Protection pays

Given the challenges in the savings business, life insurance players have been focussing on the protection side

Sharp focus on the protection business to drive growth and improve profitability, better customer engagement, attention to cost efficiencies and improving persistency were the key highlights of life insurance players’ March quarter earnings, as it was for the full fiscal of 2019.

Given the challenges in the savings business, life insurance players have been focussing on the protection business. Savings products comprise linked, participating and non-participating policies. Protection products provide cover for life, disability, critical illness and accidental death. These pure risk protection products are low-cost.

By focusing on protection business, life insurance players have been driving value of new business (VNB). Since premium payments for life insurance policies are spread over time, the cost of new customer acquisition is high, leading to new business strain. VNB is a key measure to assess the financial performance of insurers. It values future profit streams of the new business written during the year.

Pick-up in growth

After a muted performance in the nine months ended December 2018, ICICI Prudential Life Insurance saw some pick-up in growth. Annualised premium equivalent or APE grew by 11 per cent Y-o-Y in the March quarter, after declining by 4.2 per cent in the nine months ended December 2018. Overall for FY19, APE was flat (0.1 per cent growth). The growth in APE in FY19 has been led by strong focus on the protection business.
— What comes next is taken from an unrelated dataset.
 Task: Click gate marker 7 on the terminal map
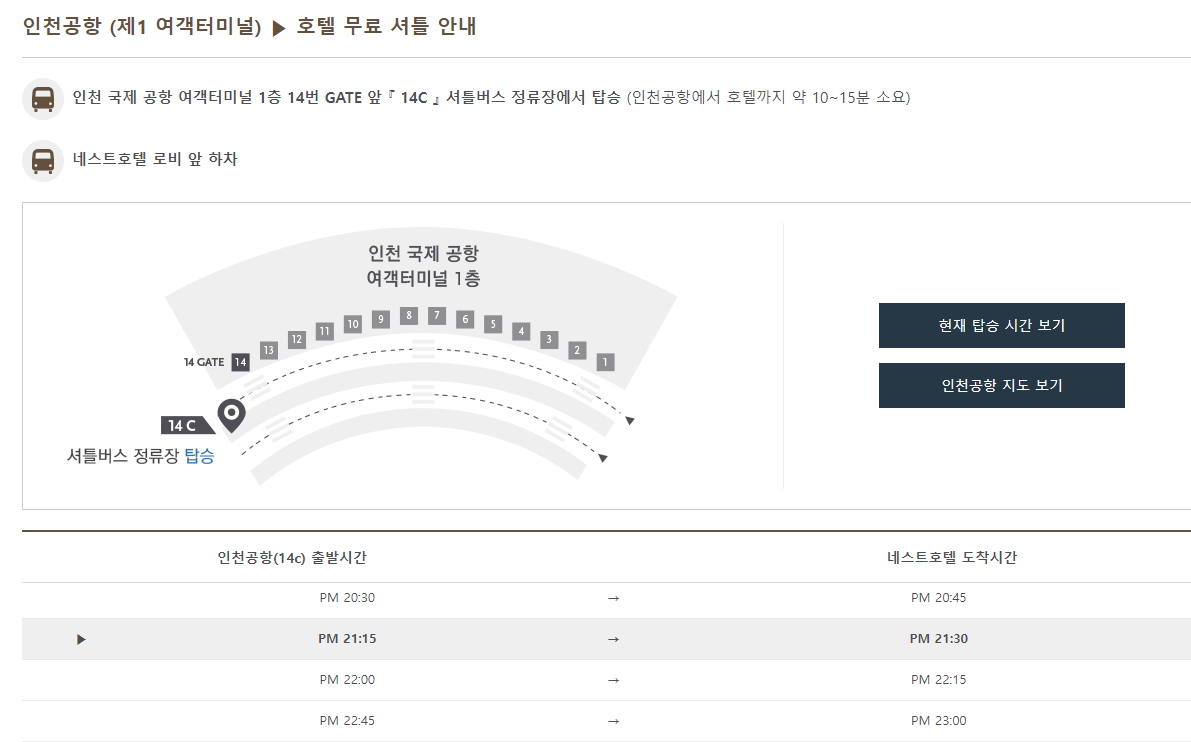pyautogui.click(x=436, y=318)
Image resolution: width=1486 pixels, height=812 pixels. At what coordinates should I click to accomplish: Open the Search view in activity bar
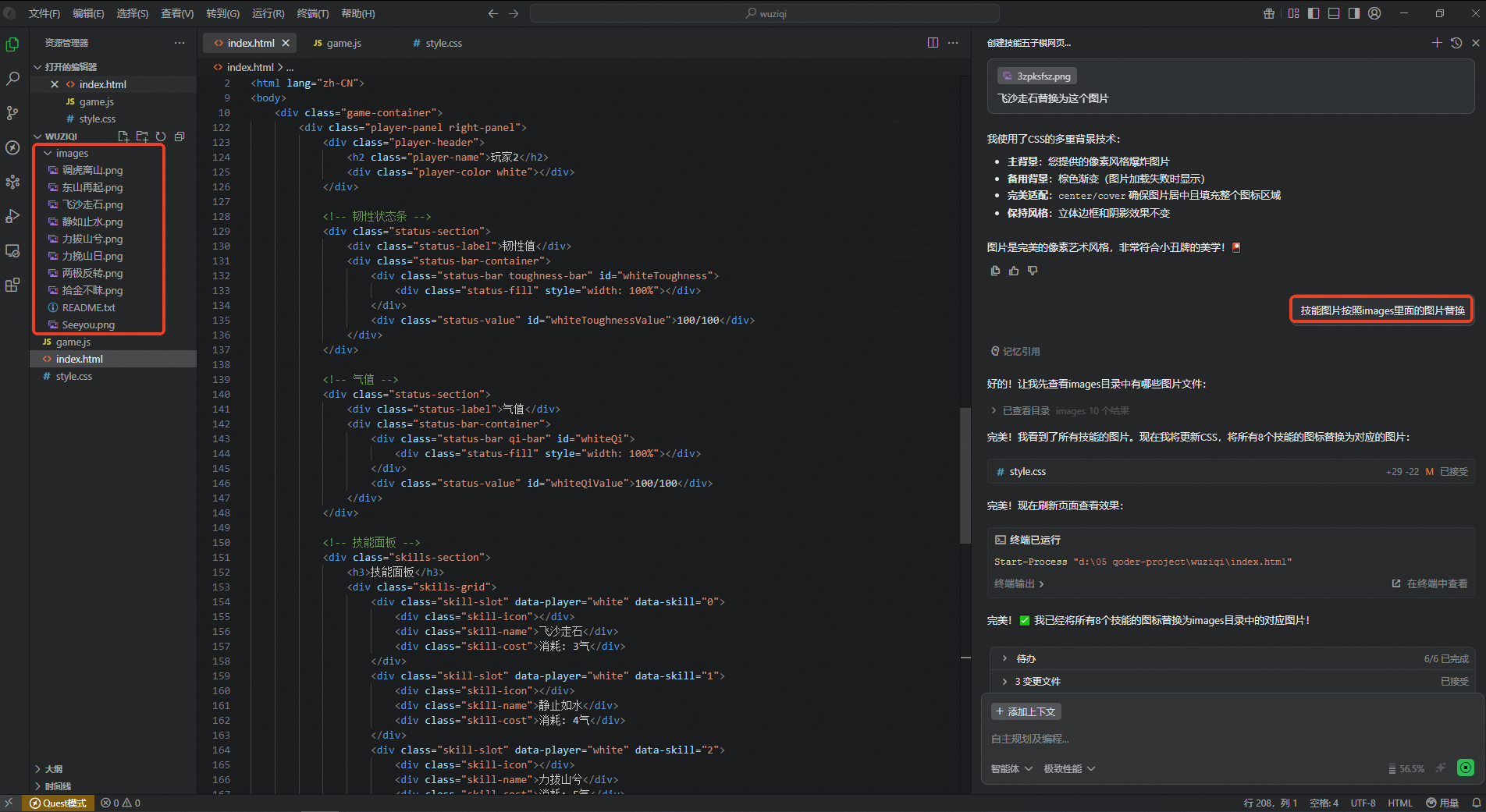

Protection APE grew by 61.9 per cent in FY19, constituting 9.3 per cent of APE, up from 5.7 per cent in FY18.

However, despite the increase in share of protection business, savings business (90.7 per cent) remains a significant part of ICICI Pru Life’s APE. Within savings, unit linked products (ULIPs) account for a tidy 79.6 per cent of APE in FY19 (slightly down from 81.9 per cent in FY18).

ICICI Pru Life, through its focus on protection business, believes that it can sustain profitability. Currently, VNB from protection business is about 60 per cent of the overall VNB. In FY19, ICICI Pru Life witnessed a marginal 3.3 per cent growth in VNB.

VNB margin — the ratio of VNB to APE — went up by 50 bps to 17 per cent in FY19. While favourable business mix mainly on account of protection-led growth helped, higher acquisition cost weighed on the margins. The management expects to double VNB over the next three to four years.

Improved persistency

Aside from ramping up premium growth, the company was also focused on improving persistency, which measures the number of policies (or in terms of premium) retained with an insurer across different time periods.

After some decline as of December 2018, ICICI Pru Life’s 13th month persistency (second year) improved to 86.1 per cent (from 84 per cent for eight months of FY19). However, it more or less remained flat from levels of FY18 (85.8 per cent).

The profit-after-tax for FY19 was ₹1,141 crore as compared to ₹1,620 crore in FY18. The drop in profit is led by increase in new business strain due to strong growth in protection and annuity segment.

Leveraging on its brand and distribution network, SBI Life posted a robust set of numbers, with new business premium growing by 26 per cent in FY19, above-industry (private players) growth of 22 per cent. Ranking number one in terms of individual rated premium, SBI Life has a market share of 22.3 per cent among private players.

Increased focus on protection business led to the share of protection APE inching up to 6.8 per cent in FY19 from 5.4 per cent in FY18.

This helped VNB increase by 24 per cent Y-o-Y in FY19 to ₹1,720 crore; VNB margin expanded by 150 basis points. SBI Life’s profit-after-tax grew by 15 per cent Y-o-Y in FY19 to ₹1,330 crore. SBI Life has a well-diversified product portfolio with savings forming 88 per cent of new business premium; ULIPs form about 53 per cent.

Apart from strong financial metrics, other operating metrics such as persistency and expense ratio also continued to improve in FY19. SBI Life’s 13th month persistency improved to 85 per cent in FY19 from 83 per cent in FY18. Operating expense ratio declined to 6.4 per cent from 6.8 per cent in the previous year.

For HDFC Life, its resilient earnings, strong leadership position, and well-balanced product mix have always been a key positive. In FY19, HDFC Life’s overall APE grew by 13 per cent while new business premium reported a robust growth of 32 per cent Y-o-Y.

Share of protection business moved up to 16.7 per cent of overall APE from 11.3 per cent in FY18. While VNB grew by 20 per cent Y-o-Y to ₹1,540 crore in FY19, VNB margins moved up by 140 bps to 24.6 per cent.

HDFC Life’s share of ULIP came down as the company focussed on ramping up its protection business. The insurer’s 13th month persistency remained healthy at 87 per cent in FY19.